关于我的 Leetcode 题目解答,代码前往 Github:https://github.com/chenxiangcyr/leetcode-answers
LeetCode 121. Best Time to Buy and Sell Stock
If you were only permitted to complete at most one transaction (ie, buy one and sell one share of the stock), design an algorithm to find the maximum profit.
class Solution {
public int maxProfit(int[] prices) {
if(prices.length < 2) {
return 0;
}
int profit = 0;
// two iteration solution, time limitation exceed
/*
for(int i = 0; i < prices.length - 1; i++) {
for(int j = i + 1; j < prices.length; j++) {
if(prices[j] - prices[i] > profit) {
profit = prices[j] - prices[i];
}
}
}
*/
int buyIdx = 0;
int sellIdx = 1;
while(sellIdx < prices.length) {
if(prices[buyIdx] > prices[sellIdx]) {
buyIdx = sellIdx;
} else {
int t = prices[sellIdx] - prices[buyIdx];
if(t > profit) {
profit = t;
}
}
sellIdx++;
}
return profit;
}
}
LeetCode 122. Best Time to Buy and Sell Stock II
Design an algorithm to find the maximum profit. You may complete as many transactions as you like (ie, buy one and sell one share of the stock multiple times). However, you may not engage in multiple transactions at the same time (ie, you must sell the stock before you buy again).
class Solution {
public int maxProfit(int[] prices) {
int profit = 0;
// null pointer check
if(prices == null) {
return profit;
}
for(int i = 0; i < prices.length - 1; i++) {
if(prices[i + 1] > prices[i]) {
profit = profit + (prices[i + 1] - prices[i]);
}
}
return profit;
}
}
LeetCode 123. Best Time to Buy and Sell Stock III
Design an algorithm to find the maximum profit. You may complete at most two transactions.
class Solution {
public int maxProfit(int[] prices) {
int buy1 = Integer.MAX_VALUE;
int buy2 = Integer.MAX_VALUE;
int sell1 = 0;
int sell2 = 0;
for (int i = 0; i < prices.length; i++) {
buy1 = Math.min(buy1, prices[i]);
sell1 = Math.max(sell1, prices[i] - buy1);
buy2 = Math.min(buy2, prices[i] - sell1);
sell2 = Math.max(sell2, prices[i] - buy2);
}
return sell2;
}
}
LeetCode 309. Best Time to Buy and Sell Stock with Cooldown
Design an algorithm to find the maximum profit. You may complete as many transactions as you like (ie, buy one and sell one share of the stock multiple times) with the following restrictions:
You may not engage in multiple transactions at the same time (ie, you must sell the stock before you buy again).

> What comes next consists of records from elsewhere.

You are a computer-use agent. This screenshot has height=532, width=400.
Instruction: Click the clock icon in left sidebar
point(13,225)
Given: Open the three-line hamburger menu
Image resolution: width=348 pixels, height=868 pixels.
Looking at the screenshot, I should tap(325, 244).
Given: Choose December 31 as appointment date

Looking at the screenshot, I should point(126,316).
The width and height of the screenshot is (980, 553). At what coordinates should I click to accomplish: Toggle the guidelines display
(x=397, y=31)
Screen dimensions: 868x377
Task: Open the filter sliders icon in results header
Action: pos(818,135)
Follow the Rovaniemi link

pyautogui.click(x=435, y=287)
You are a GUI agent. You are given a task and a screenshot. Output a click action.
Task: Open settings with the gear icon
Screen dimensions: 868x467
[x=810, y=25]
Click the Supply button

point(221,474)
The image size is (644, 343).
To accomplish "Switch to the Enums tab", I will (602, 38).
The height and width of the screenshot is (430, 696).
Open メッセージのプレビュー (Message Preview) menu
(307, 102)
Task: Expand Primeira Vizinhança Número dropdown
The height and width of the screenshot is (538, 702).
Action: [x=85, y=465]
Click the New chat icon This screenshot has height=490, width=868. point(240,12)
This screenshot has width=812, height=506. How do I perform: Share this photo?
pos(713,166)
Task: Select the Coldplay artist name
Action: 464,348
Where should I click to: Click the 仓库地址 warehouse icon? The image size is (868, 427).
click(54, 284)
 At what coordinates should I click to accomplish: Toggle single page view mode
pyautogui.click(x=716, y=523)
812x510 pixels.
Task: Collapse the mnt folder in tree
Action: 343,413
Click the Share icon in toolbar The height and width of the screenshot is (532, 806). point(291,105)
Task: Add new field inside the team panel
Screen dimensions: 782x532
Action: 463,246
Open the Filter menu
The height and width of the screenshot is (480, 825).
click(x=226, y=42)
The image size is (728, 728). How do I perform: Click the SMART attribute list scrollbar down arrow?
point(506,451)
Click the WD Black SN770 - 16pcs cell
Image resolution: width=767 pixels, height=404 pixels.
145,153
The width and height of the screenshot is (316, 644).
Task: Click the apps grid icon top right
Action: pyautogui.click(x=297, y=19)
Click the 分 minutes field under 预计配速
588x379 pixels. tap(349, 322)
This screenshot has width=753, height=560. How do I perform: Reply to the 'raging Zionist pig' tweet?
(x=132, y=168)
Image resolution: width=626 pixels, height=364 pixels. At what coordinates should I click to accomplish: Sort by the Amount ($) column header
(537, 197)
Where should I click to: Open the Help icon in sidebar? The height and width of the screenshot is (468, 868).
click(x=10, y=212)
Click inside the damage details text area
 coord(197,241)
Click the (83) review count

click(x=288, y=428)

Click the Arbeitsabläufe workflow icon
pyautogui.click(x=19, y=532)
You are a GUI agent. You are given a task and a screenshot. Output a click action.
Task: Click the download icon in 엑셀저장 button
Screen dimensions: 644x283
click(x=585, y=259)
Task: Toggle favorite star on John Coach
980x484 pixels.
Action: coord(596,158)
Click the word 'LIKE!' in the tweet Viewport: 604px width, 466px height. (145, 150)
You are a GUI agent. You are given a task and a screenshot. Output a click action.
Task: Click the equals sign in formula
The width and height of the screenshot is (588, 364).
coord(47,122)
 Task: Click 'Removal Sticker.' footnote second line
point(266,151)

After you sell your stock, you cannot buy stock on next day. (ie, cooldown 1 day)
class Solution {
public int maxProfit(int[] prices) {
if(prices == null || prices.length < 2) return 0;
// DP - interative solution
// profit1[i]: the profit if sell on day i
// profit2[i]: the profit if do nothing on day i
int[] profit1 = new int[prices.length];
int[] profit2 = new int[prices.length];
profit1[0] = 0;
profit2[0] = 0;
for(int i = 1; i < prices.length; i++) {
profit1[i] = Math.max(profit1[i - 1] + prices[i] - prices[i - 1], profit2[i - 1]);
profit2[i] = Math.max(profit1[i - 1], profit2[i - 1]);
}
return Math.max(profit1[profit1.length - 1], profit2[profit2.length - 1]);
}
}